**EXTRAIT FOURNI**
+ + + +

Panne de désir

Climat politique au Québec

Un électeur d'Outremont adressait mardi matin le commentaire suivant au Devoir: «C'était impossible de résister. Il fallait voter pour M. Mulcair pour taper sur M. Dion et ses libéraux. Lundi, j'ai donc posé ce geste incongru pour moi qu'est de voter pour le NPD [...]. Toutefois, je n'imagine pas ce que M. Mulcair pourra faire pour éviter que, lors d'élections générales, mon vote ne retourne loger à son enseigne habituelle, le Bloc.»
Il est clair qu'une bonne partie des voix qui ont permis au NPD d'emporter ce château fort libéral provenait de bloquistes qui voulaient rendre la monnaie de sa pièce au géniteur de la Loi sur la clarté. Certains resteront peut-être fidèles à leur parti d'adoption, mais la plupart imiteront sans doute cet électeur de 35 ans, qui avait toujours voté pour le Bloc québécois.

+ + + +

**ENTRÉES DE DONNÉES**
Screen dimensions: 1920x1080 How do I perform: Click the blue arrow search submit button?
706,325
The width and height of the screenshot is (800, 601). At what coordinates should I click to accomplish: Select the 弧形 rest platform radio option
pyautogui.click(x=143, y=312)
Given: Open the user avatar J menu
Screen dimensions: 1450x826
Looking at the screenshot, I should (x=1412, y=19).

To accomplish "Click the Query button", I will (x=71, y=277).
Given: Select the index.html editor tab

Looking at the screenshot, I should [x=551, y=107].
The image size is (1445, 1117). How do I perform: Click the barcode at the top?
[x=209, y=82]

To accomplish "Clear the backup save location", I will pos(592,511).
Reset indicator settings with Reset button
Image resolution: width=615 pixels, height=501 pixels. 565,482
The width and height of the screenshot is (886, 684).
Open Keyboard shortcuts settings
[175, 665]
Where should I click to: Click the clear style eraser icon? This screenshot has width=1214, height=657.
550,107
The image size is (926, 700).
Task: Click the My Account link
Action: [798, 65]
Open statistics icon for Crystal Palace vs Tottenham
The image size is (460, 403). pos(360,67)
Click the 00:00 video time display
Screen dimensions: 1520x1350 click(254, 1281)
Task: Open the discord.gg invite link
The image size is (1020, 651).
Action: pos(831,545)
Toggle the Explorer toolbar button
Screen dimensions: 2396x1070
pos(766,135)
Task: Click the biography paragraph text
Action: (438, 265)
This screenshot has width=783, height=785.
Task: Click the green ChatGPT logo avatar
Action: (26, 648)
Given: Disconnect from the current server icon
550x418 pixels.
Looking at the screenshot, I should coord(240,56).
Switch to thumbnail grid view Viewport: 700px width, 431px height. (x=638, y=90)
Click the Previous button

+ + + +

**CONSIGNES**
a. Reproduisez fidèlement le passage du texte sur le climat politique au Québec qui va de « Un électeur d'Outremont » jusqu'à « le Bloc québécois. ».
b. Reprenez le texte sur le climat politique au Québec à l'endroit où il s'arrête et poursuivez-en la rédaction.

**RÉPONSES DANS L'ORDRE**
a.
Un électeur d'Outremont adressait mardi matin le commentaire suivant au Devoir: «C'était impossible de résister. Il fallait voter pour M. Mulcair pour taper sur M. Dion et ses libéraux. Lundi, j'ai donc posé ce geste incongru pour moi qu'est de voter pour le NPD [...]. Toutefois, je n'imagine pas ce que M. Mulcair pourra faire pour éviter que, lors d'élections générales, mon vote ne retourne loger à son enseigne habituelle, le Bloc.»
Il est clair qu'une bonne partie des voix qui ont permis au NPD d'emporter ce château fort libéral provenait de bloquistes qui voulaient rendre la monnaie de sa pièce au géniteur de la Loi sur la clarté. Certains resteront peut-être fidèles à leur parti d'adoption, mais la plupart imiteront sans doute cet électeur de 35 ans, qui avait toujours voté pour le Bloc québécois.

b.
Il faudrait cependant avoir la tête bien enfoncée dans le sable pour attribuer la déconfiture bloquiste de lundi au seul désir de régler ses comptes avec M. Dion ou à la forte personnalité des candidats adverses, qu'il s'agisse de M. Mulcair ou de l'ancien maire de Roberval, Denis Lebel, comme semble le croire l'organisateur en chef du Bloc, Mario Laframboise. Dans Saint-Hyacinthe-Bagot, les conservateurs ont failli gagner bien malgré eux.
Les souverainistes ont toujours refusé d'attribuer leurs insuccès à une panne de désir pour la souveraineté. Au lendemain des élections fédérales de novembre 2000, il fallait voir les membres du gouvernement Bouchard défiler dans les couloirs de l'Assemblée nationale comme une bande d'autruches à la parade.
À les entendre, seul un malencontreux concours de circonstances avait fait en sorte qu'après des années d'ignominie, les libéraux de Jean Chrétien avaient obtenu plus de voix que le Bloc québécois. Pourtant, Lucien Bouchard avait lui-même reconnu de facto la baisse de la ferveur souverainiste en reportant la tenue du référendum aux calendes grecques. En annonçant son départ, il avait même dit se sentir incapable de raviver la flamme.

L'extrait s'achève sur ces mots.